The Jigsaw Programme
Jigsaw is a mindful approach to PSHE, it is an original and comprehensive scheme of work, which integrates personal, social, health and economic education with an emphasis on emotional literacy, mental health and SMSC, especially spiritual development and mindfulness. Jigsaw aims to help children know and value who they really are and how they relate to other people in the ever-changing world.
Zones of Regulation
Zones of Regulation is a curriculum designed to foster self-regulation and emotional control. There are 4 zones that the children are encouraged to use to describe how their brain and body feel. We support the children in understanding what zone they are in by discreetly teaching them in class, individually and in small group sessions. We encourage the children to use tools to help them get back to the green zone and be ready to learn. These tools include social stories, calming techniques, thinking strategies and discuss ways they can apply these in class.
When they are in the blue zone, their body is running slow so they may feel tired, sick sad or bored.
The green zone, like a green light, is when their body is ‘good to go’. If a child is in the green zone, they may feel happy, calm, focussed and ready to learn.
The yellow zone describes when a child may start to feel frustrated, overwhelmed, wiggly, excited or anxious. We encourage the children to use caution when they are in the yellow zone.
The red zone is reserved for extreme emotions like terror, uncontrolled anger and aggression. When a child is in the red zone, they have trouble making good decisions and must stop.
Roots of Empathy
Elder Class will be participating in a programme called Roots of Empathy this year. This programme teaches children about feelings, their own feelings and the feelings of others.
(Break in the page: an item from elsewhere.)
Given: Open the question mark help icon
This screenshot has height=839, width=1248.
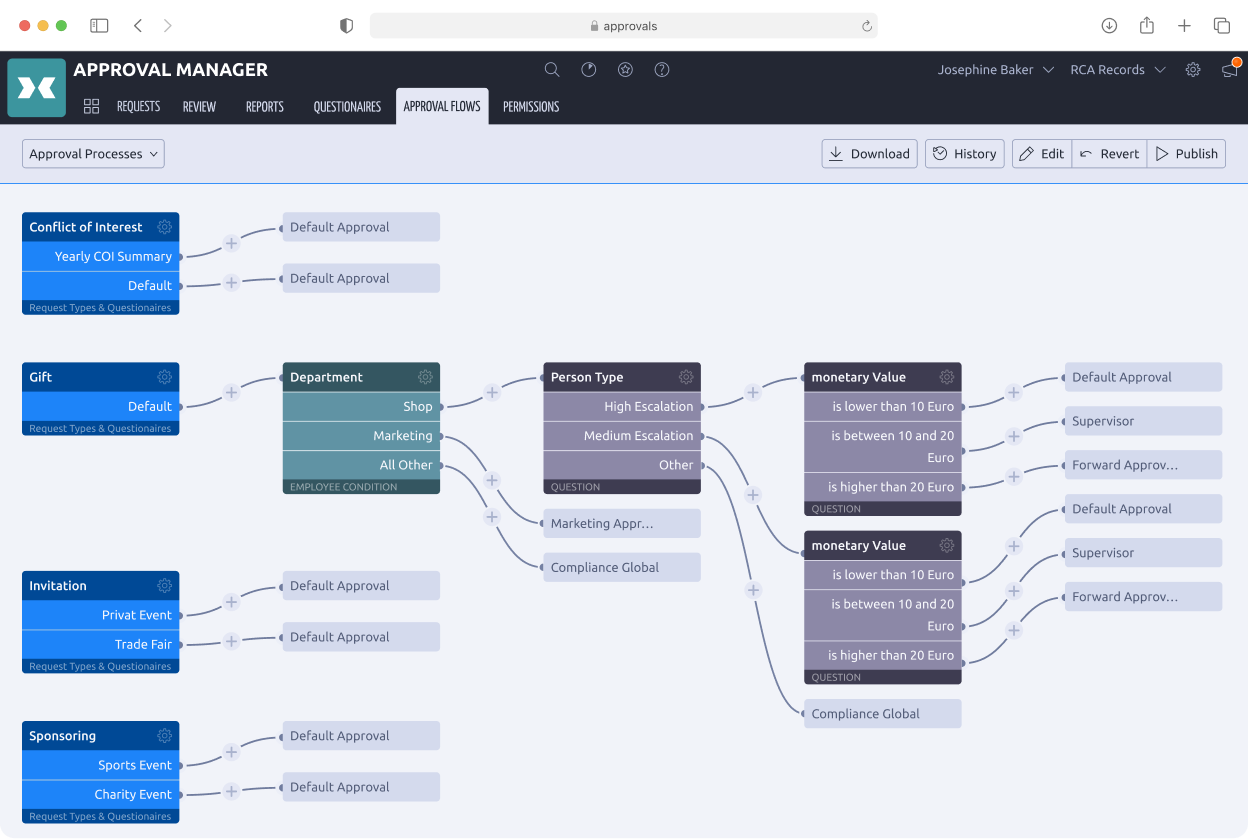Looking at the screenshot, I should (x=661, y=69).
Once every three weeks, a baby and their parent(s) visit the classroom to meet the children. A trained Roots of Empathy Instructor gathers the children in the classroom around a green blanket, and together they watch the baby grow (this may include observing the baby breast or bottle-feeding and having their nappy changed).
The children often predict and cheer when their Roots of Empathy baby reaches the 'developmental milestones' of the first year: “She can roll over!” “He got his first tooth!” “She can sit up!” “He can crawl!!”
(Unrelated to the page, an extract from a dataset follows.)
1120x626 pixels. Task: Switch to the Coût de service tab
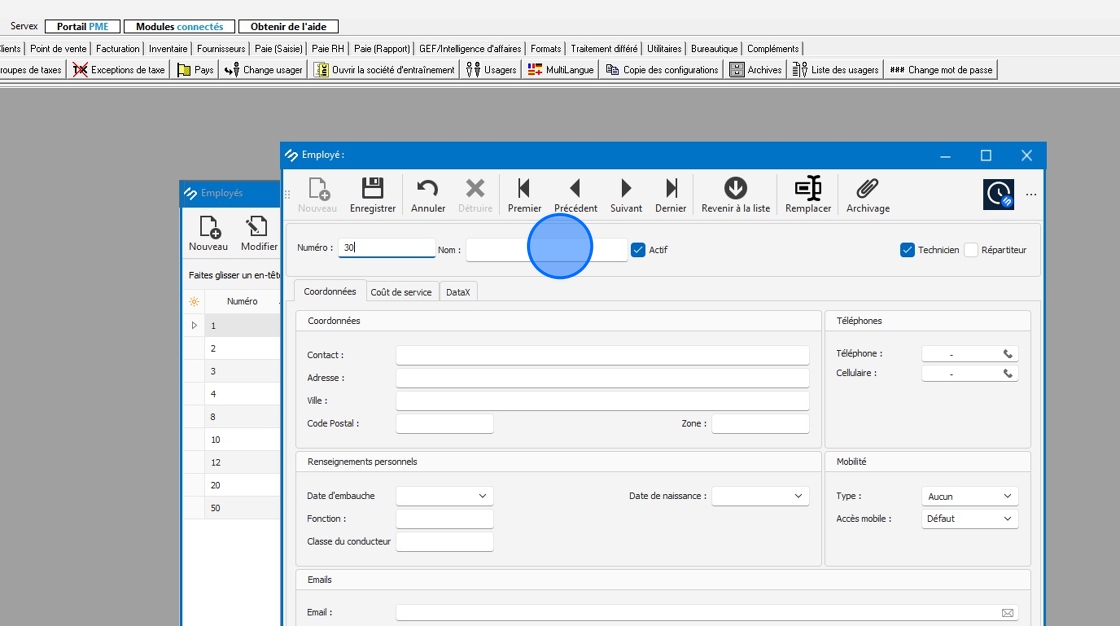coord(401,292)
The Roots of Empathy Instructor also coaches the children in observing and reading the cues the baby gives as to how the baby is feeling: “Is the baby happy or sad?” “How can you tell?” We then use this discussion as a lever for the children to talk about their own emotions and to understand how their classmates feel: “Do you smile when you're happy?” “How can you tell if your friend is happy?” Being able to understand how other people are feeling is called empathy. The Roots of Empathy Instructor visits the classroom before and after each Family Visit to prepare and reinforce teachings using a specialised lesson plan for each visit.